Anyway, on the one hand, GEO is claiming that it is paying people in accordance with this (irrelevant, because long-expired) appropriations act.  

On the other hand, GEO clearly is not doing even this.  Internal email shows ICE attorneys very attentive to how GEO is using the labor of ICE residents as a mainstay for its operations, including by paying in some cases up to six dollars/day to insure GEO has the labor supply to meet its ICE committments.  

In an email of July 20, 2017, one official writes, "It is interesting that GEO is paying different rates at the facilities."  A colleague replies 20 minutes later, "I know! I'm really curious why they would pay more at Jena.  It is odd. (But good, I guess?  Then again, I hear commissary items are outrageosly expensive.  So, they probably just recoup it all that way.)"

In the end, ICE and the Solicitor General put the law and the taxpayers before GEO and CoreCivic.  On June 21, 2018 ICE denied all of GEO's requests for contract adjustments to cover their legal fees in this litigation. (It's on the last page.) ICE also declined to file as an intervenor and refused to defend the private prisons.  

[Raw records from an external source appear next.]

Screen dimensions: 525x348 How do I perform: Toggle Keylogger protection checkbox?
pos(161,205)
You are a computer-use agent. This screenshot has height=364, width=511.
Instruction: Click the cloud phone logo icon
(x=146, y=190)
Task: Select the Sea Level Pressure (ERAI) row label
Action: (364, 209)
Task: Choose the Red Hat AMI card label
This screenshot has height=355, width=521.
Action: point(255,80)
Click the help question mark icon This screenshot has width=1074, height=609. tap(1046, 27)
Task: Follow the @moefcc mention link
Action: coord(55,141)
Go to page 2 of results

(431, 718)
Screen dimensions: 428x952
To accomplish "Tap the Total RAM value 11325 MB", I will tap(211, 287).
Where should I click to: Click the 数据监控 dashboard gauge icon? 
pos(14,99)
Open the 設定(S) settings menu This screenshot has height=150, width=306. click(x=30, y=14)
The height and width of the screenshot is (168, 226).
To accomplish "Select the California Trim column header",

An amicus brief filed on April 1, 2019 by the Solicitor General, "in support of neither party,"  affirmed the Trafficking Victims Protection Act analysis of the plaintiffs and the district court judge, i.e., holding that a for-profit prison is not categorically excluded from TVPA protections:
As the district court [in the seventh case, filed in Georgia] correctly recognized, there is no basis for reading this broad provision to categorically exclude from its coverage facilities operated by private entities that contract or subcontract to provide immigration detention services to the federal government, particularly in light of Congress’s repeated efforts to ensure that federal contractors do not provide goods and services to the government through reliance on forced labor.
It's the Trump administration and filed on April Fool's Day so I just checked again.  Trump's S.G. really says this.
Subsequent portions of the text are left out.